● **Task brief**: Take the line containing "Screen dimensions: 719x863" and every line after it to the end of the records, and copy them exactly, leaving out pictures.

● **Raw data**:
+ + + + +
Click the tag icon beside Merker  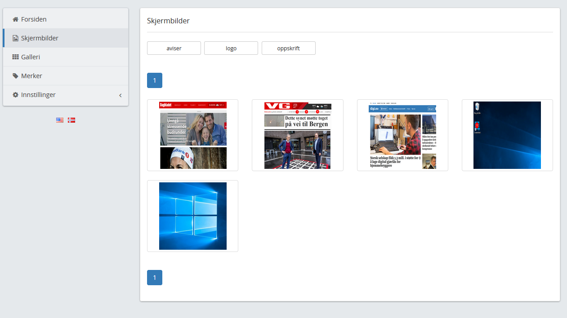click(x=15, y=76)
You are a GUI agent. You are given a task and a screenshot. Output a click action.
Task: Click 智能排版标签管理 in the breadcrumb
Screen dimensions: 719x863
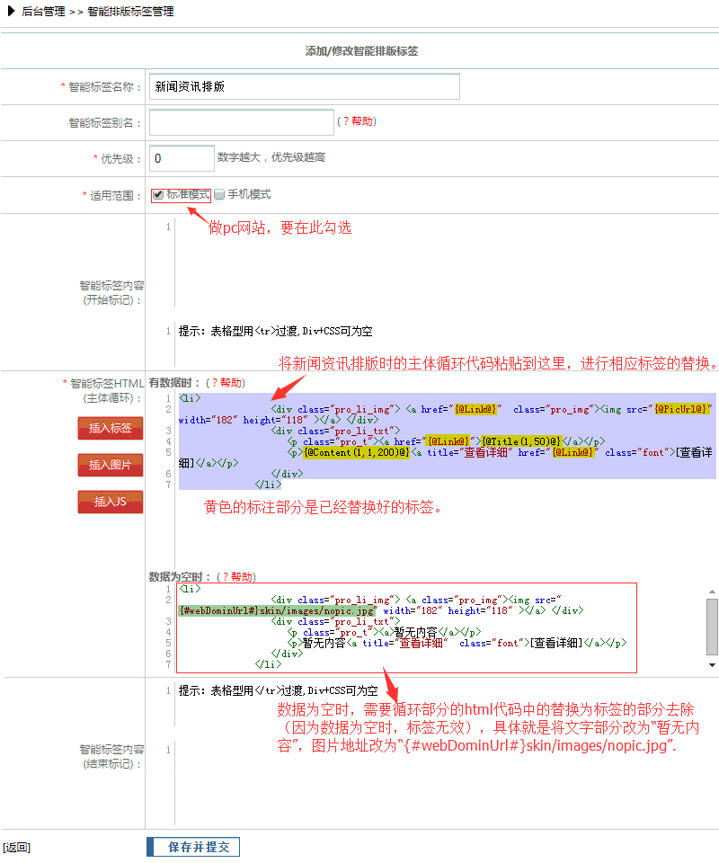(x=130, y=12)
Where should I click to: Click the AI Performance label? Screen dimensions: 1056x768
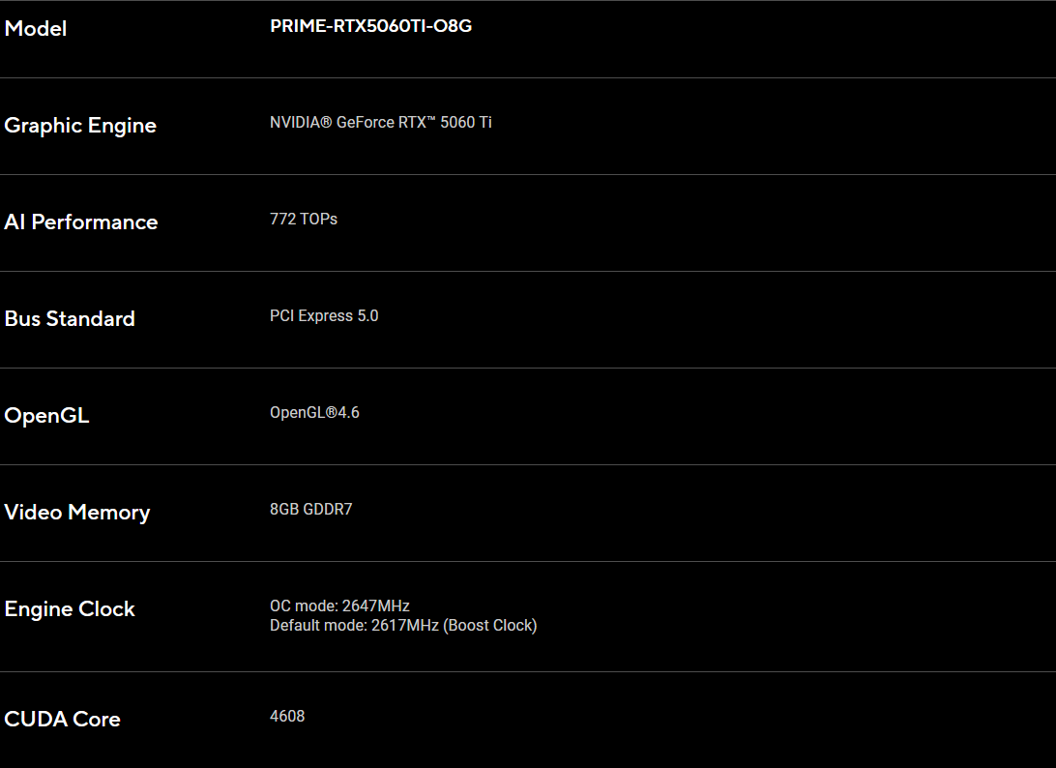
+ + + + +
● **The completed task**:
Screen dimensions: 719x863
(x=130, y=12)
Where should I click to: Click the AI Performance label? Screen dimensions: 1056x768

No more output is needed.